(Exercise directions):
An exact transcript is required of the lines below, from the one containing "Click the colorful account identicon avatar" through the very last; leave every picture out of it.

[Start of section]

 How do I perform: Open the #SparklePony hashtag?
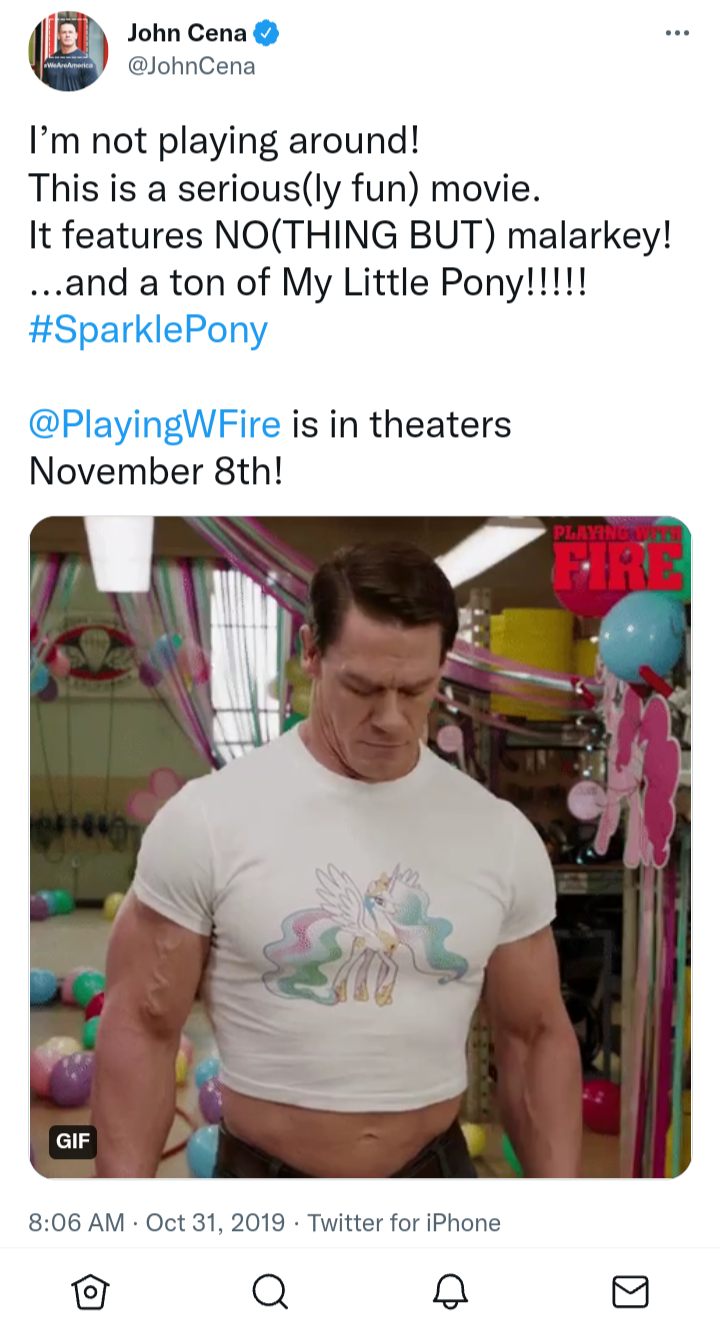(148, 330)
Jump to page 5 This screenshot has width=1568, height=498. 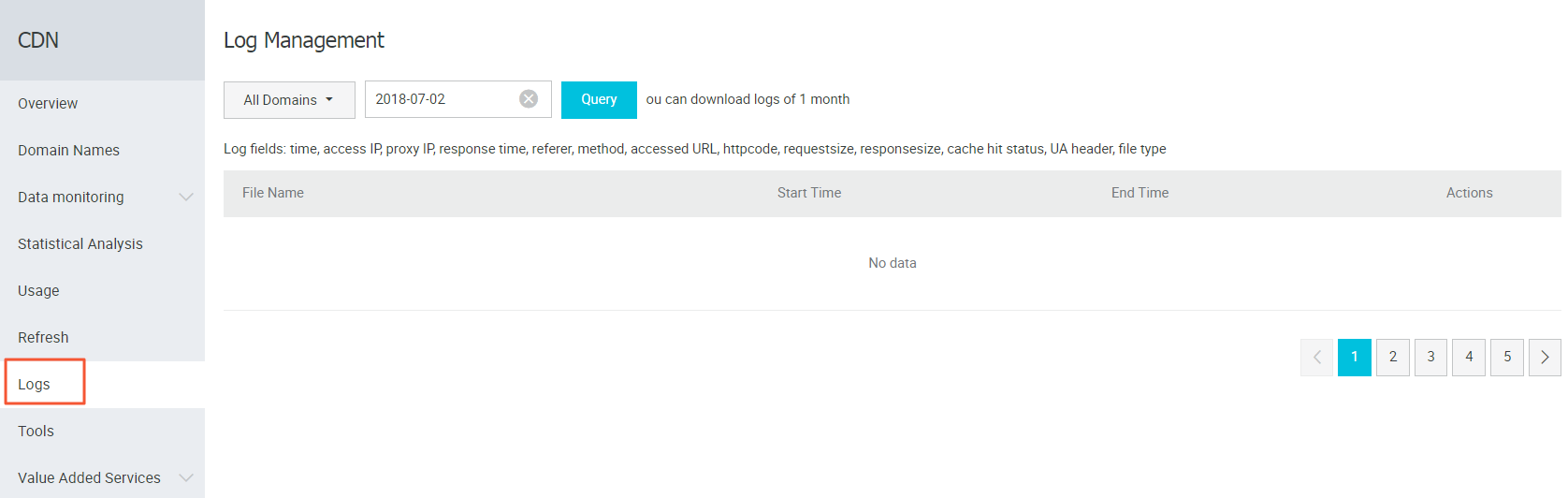tap(1507, 358)
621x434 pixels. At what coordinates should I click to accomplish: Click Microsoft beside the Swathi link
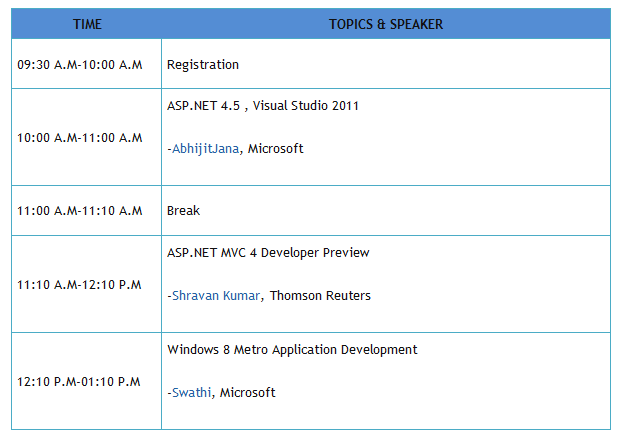pos(247,393)
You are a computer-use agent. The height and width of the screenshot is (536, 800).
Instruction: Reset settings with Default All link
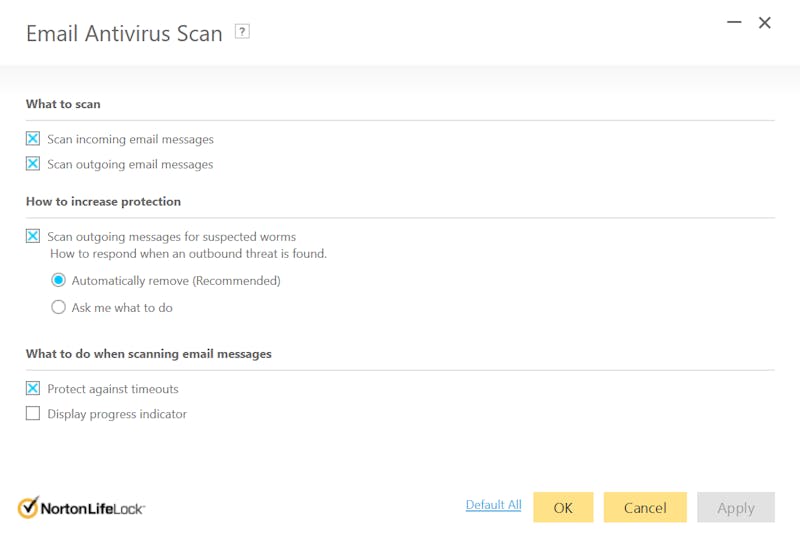click(x=493, y=505)
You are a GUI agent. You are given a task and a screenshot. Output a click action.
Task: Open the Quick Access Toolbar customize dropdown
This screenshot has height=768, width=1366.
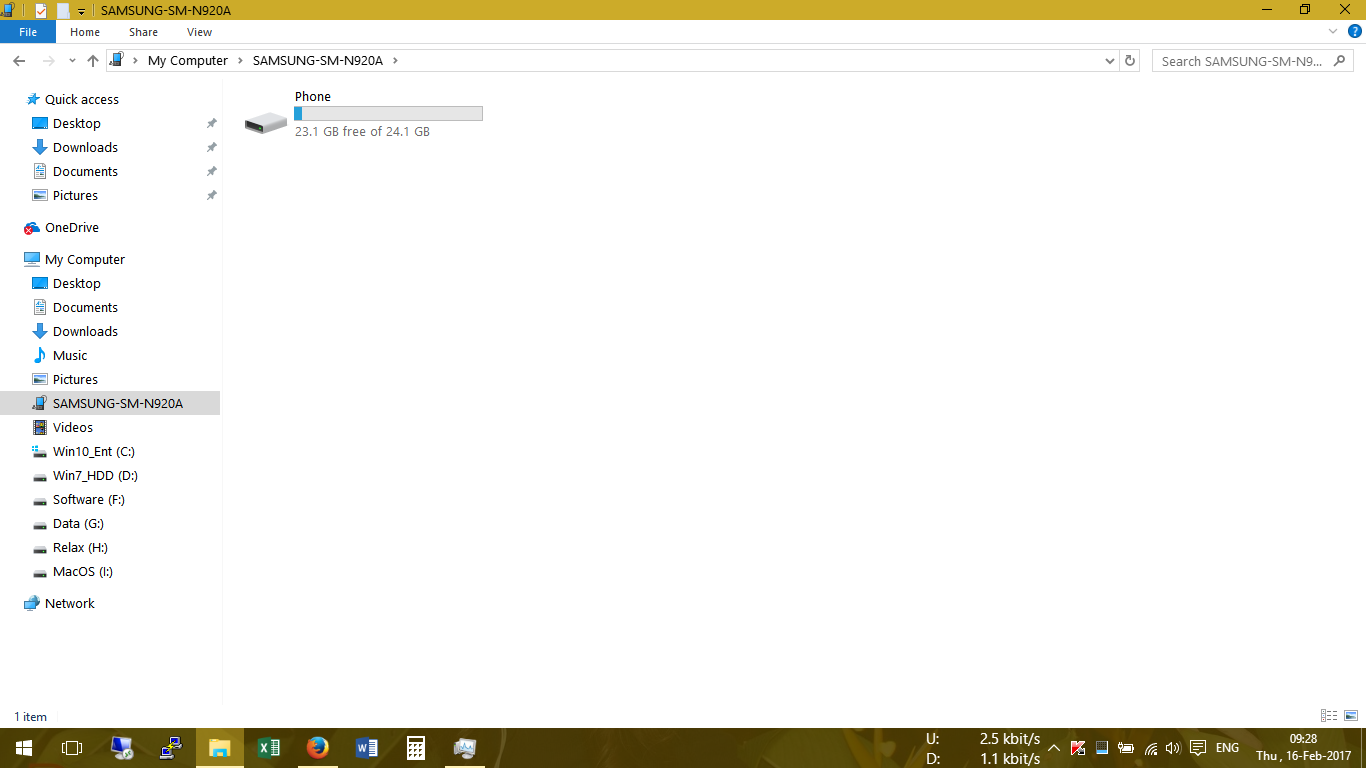click(x=82, y=10)
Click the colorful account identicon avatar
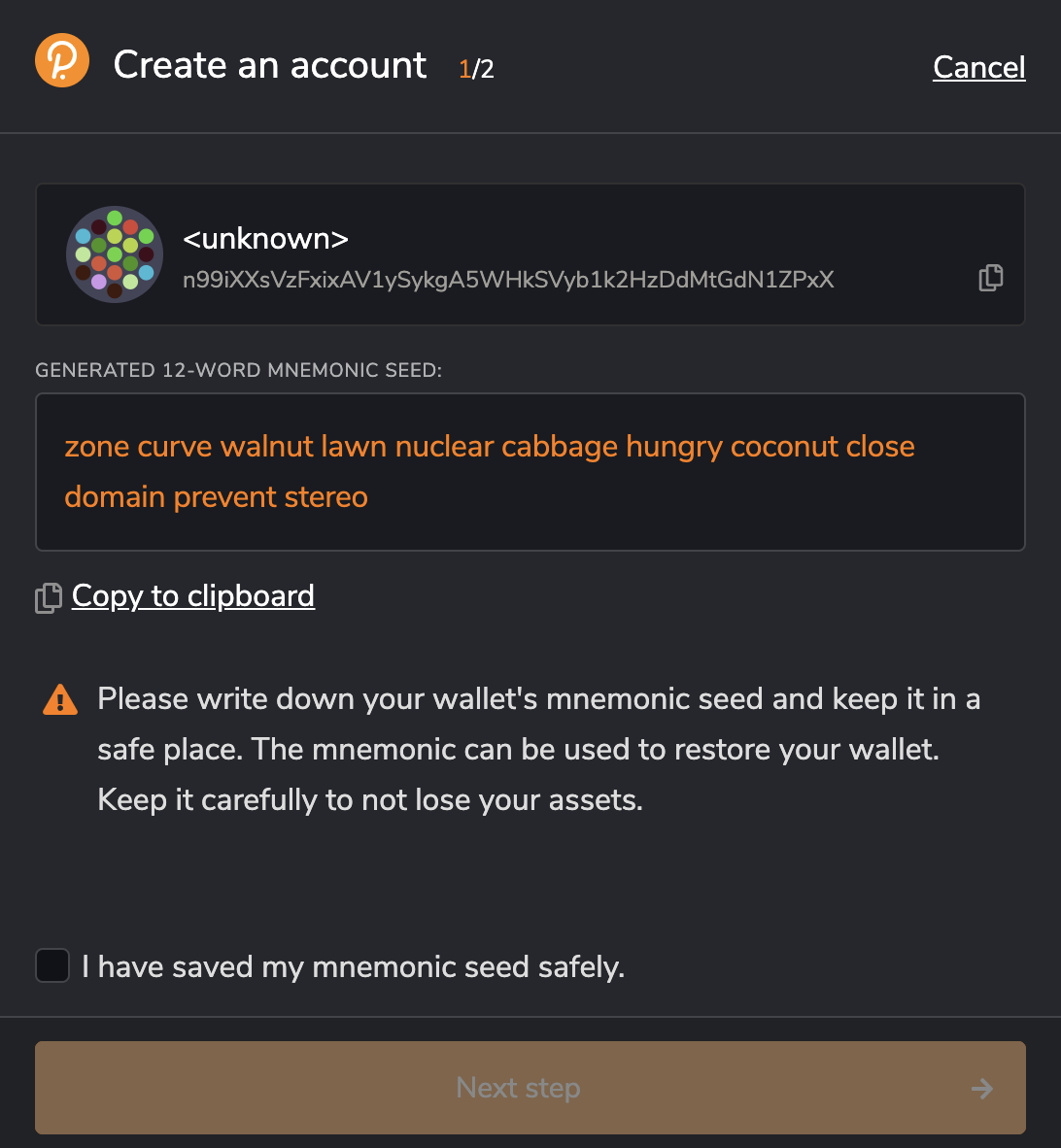1061x1148 pixels. [114, 254]
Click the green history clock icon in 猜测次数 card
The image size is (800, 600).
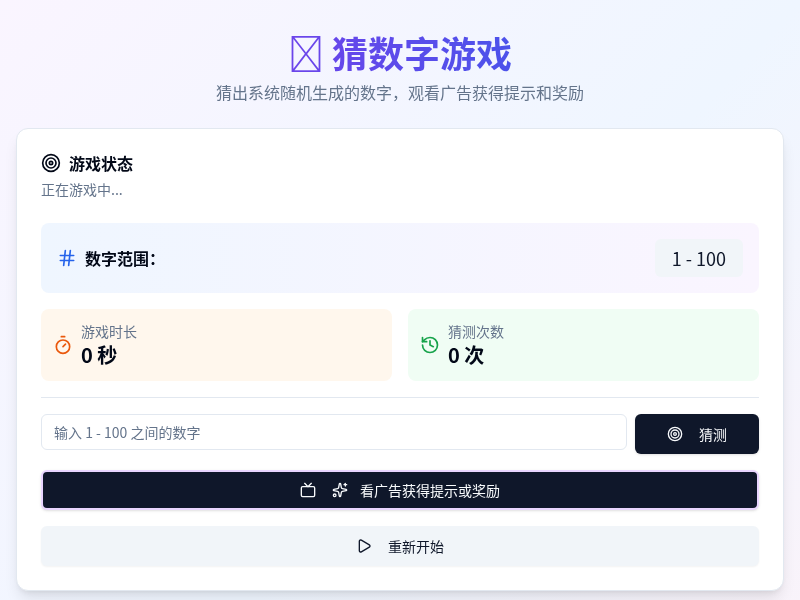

[End of section]

(Result of the task):
Click the colorful account identicon avatar
1061x1148 pixels. [114, 254]
Click the green history clock icon in 猜测次数 card
The image size is (800, 600).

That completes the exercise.